We barely live our own lives. We are alive for a brief time and then, one day, and for ever after, we are not – nothing having changed in the world for our being there in the intervening. No externally visible action having taken place.
All the more prompt for introspection, then – or at least so some have argued. Man as a thinking animal. The only being in our experience capable of perceiving and creating meaning. May as well live within our heads if unable to live throughout our lives. May as well get the thing – they mean the brain – straight and in working order before it ceases to function through oxygen starvation. Purge its worst aspects, keep the machine alive and oiled. May as well be part of the community of the good, in spirit if not in action.
That is one way of looking at things.
But another is more concerning and less easy to take.
Perhaps not only are we limited in scope by plausibility and what’s possible, by circumstance and situation, by time and tide. But also by the action born of intention.
Perhaps the ‘active’ in ‘active anti-racist’ is beyond those who are not predisposed to see action in themselves and suggest it of others.
An example to close.

**Saved entries**

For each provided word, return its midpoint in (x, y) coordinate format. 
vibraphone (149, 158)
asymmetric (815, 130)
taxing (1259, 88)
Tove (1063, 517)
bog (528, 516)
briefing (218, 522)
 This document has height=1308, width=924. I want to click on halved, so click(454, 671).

**AIM OF THE TASK**
Please reproduce the passage on introspection above word for word, starting with "That is one" and going on through "example to close.".

**WRITTEN REPLY**
That is one way of looking at things.
But another is more concerning and less easy to take.
Perhaps not only are we limited in scope by plausibility and what’s possible, by circumstance and situation, by time and tide. But also by the action born of intention.
Perhaps the ‘active’ in ‘active anti-racist’ is beyond those who are not predisposed to see action in themselves and suggest it of others.
An example to close.